Making disabled peoples participation real

Wed,4 June 2014

Chief Executive of DR UK Liz Sayce, replying to Neil Crowther’s blog, says that as well as making short-term plans to stop cuts for disabled people we should also plan to make freedom and participation real.

The blog, “We need to talk about the elephant (trap) in the room”, itself was a response to Tom Shakespeare’s lecture on disability equality at the British Library.

In this talk, the researcher and disability rights advocate Dr Tom Shakespeare considered what it takes to achieve equality for disabled people, in the era of the UN Convention on the Rights of Persons with Disabilities and ‘welfare reform’. He argues that barrier removal and reasonable adjustments make workplaces more accessible, but only if the extra costs which disabled people face are met through state benefits. Because disability is so diverse, ensuring that all disabled people can flourish requires more than simply levelling the playing field. Where next for disability equality?

Neil Crowther is an independent expert on equality and human rights with a particular interest in working to secure the rights of disabled people.

Liz’s comment

“It’s good to read this debate: fantastic thinkers and activists on disability debating crucial issues for our disability rights strategy. We should not get polarised or divided – but we need to have strong debates, because the issues are so important.

I heard Tom’s talk last Friday. It was eloquent and I agree that we need to think beyond only barrier removal. But to my mind a couple of things were missing: a vision of social protection that goes way beyond the welfare state as we have known it, by changing power relationships; and an ambition to transform the world of work so that more people can participate. You can’t cover everything in one talk, but perhaps in an ongoing debate we can.

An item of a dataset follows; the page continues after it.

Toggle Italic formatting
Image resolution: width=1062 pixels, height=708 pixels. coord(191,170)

On social protection – when cuts put our backs against the wall, people rightly fight to protect our earlier gains; but we don’t in truth just want to keep what we have had, to get boxed in as ‘vulnerable’, in need of help and safeguarding. We want completely different uses of public money – for instance, a massive expansion of peer support and an overthrow of risk averse health and social care policies that restrict independent living.

Safeguarding all too often acts against choice and control, the use of co-ercive powers under mental health law is growing inexorably, and as Shami Chakrabarti put it last night ‘there are many prisoners who are not convicted’ in care homes, psychiatric institutions and the like. So we don’t want to sustain these disempowering health and social services.

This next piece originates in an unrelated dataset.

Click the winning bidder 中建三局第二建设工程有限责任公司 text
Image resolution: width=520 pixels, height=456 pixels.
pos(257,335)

Tom, you argued that the disability community’s proposals for personalised services had allowed government to dismantle provision. The same arguments were made years ago in relation to community care and de-institutionalisation. People said the government had seized the rhetoric of radicals and used it to justify cost-cutting. In that case, de-institutionalisation, even accompanied by some cost-cutting, was on balance a positive – all the research shows people had better lives after leaving institutions, and even if they encountered difficulties they didn’t want to go back. The current position is complicated – but we need both to fight to protect resources and to campaign for forms of support and ‘social protection’ that offer freedom and the opportunity to participate in families, communities, employment and more. If we take a relational approach, as you argue in your book, it needs to be one that accords power to the person making use of support.

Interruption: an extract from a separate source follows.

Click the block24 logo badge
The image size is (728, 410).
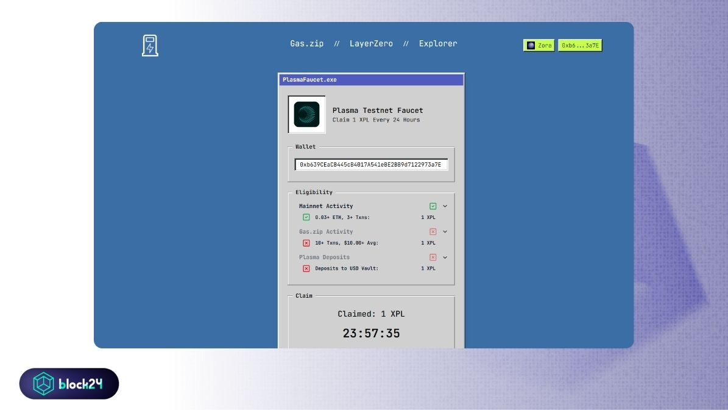[69, 384]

On employment, if the DRC (as you mention above) can accommodate someone living with a fluctuating mental health challenge, then so can other employers – and by the way, I was there, and we accommodated people so they could do fantastic work, not out of some ideological whim. It worked there and could work elsewhere – particularly if government made some simple changes to Access to Work and statutory sick pay to remove disincentives for employers taking someone on with a fluctuating condition (as recommended in several reviews to Government including the Perkins review).

To be clear, this is not to argue that everyone can work, still less that the ridiculous processes of the :Work Capability Assessment and sanctions regime are justified – they are counter-productive, cause fear that is the exact opposite of what people need when they try something new, are based on no evidence, are not fit for purpose, are unfair (I could go on). But we should not lose our vision that the world of work could change so that more disabled people could take part.

For instance, for some jobs annualised hours can work; or groups of people living with fluctuating conditions can work together on contracts and cover for each other. It would not be beyond the bounds of possibility to incentivise and support this kind of development. If we stop at the argument that ‘some people can’t work because of their impairment’, we risk essentialising the problem and de-contextualising it. Let’s not forget that it used to be obvious in society that there were many jobs women could not do. We hope that in future we will be surprised that we used to think people with fluctuating conditions couldn’t work – because by then we will have improved the way we organise work, so people can work when they are able to.

We need short-term plans to stop cuts alongside plans to make freedom and participation real.”